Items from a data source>
====

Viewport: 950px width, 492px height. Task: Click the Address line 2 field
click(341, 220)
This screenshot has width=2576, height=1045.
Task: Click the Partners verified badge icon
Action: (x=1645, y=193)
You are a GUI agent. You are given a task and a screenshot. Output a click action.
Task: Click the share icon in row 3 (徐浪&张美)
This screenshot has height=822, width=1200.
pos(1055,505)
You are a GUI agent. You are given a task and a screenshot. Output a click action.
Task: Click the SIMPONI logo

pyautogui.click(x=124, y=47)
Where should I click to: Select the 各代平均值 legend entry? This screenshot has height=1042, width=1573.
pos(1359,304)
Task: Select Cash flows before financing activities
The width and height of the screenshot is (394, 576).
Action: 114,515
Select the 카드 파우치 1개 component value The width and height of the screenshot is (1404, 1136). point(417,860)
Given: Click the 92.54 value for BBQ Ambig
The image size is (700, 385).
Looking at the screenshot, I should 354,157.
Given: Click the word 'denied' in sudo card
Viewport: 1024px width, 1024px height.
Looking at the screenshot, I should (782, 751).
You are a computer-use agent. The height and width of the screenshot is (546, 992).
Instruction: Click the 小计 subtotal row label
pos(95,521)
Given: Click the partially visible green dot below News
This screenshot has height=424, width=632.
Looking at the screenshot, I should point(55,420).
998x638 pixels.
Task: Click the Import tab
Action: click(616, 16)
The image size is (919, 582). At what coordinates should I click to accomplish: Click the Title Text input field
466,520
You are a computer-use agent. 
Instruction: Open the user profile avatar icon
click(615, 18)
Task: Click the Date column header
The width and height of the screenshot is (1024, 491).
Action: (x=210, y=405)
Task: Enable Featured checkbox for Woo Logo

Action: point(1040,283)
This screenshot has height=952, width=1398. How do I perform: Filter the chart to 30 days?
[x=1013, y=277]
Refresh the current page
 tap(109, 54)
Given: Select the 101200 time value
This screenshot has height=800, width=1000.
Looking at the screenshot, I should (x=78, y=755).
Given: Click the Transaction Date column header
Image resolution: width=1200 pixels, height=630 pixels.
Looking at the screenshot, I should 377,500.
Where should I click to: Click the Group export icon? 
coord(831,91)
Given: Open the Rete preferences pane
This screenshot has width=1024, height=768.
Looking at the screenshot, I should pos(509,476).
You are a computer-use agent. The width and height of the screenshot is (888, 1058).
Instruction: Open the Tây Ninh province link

====

Exercise directions>
Reproduce the stretch of the items from the very beginning through the line that contains "pyautogui.click(x=124, y=47)", with both ends included.

Result of this task>
Viewport: 950px width, 492px height. Task: Click the Address line 2 field
click(341, 220)
This screenshot has width=2576, height=1045.
Task: Click the Partners verified badge icon
Action: (x=1645, y=193)
You are a GUI agent. You are given a task and a screenshot. Output a click action.
Task: Click the share icon in row 3 (徐浪&张美)
This screenshot has height=822, width=1200.
pos(1055,505)
You are a GUI agent. You are given a task and a screenshot. Output a click action.
Task: Click the SIMPONI logo

pyautogui.click(x=124, y=47)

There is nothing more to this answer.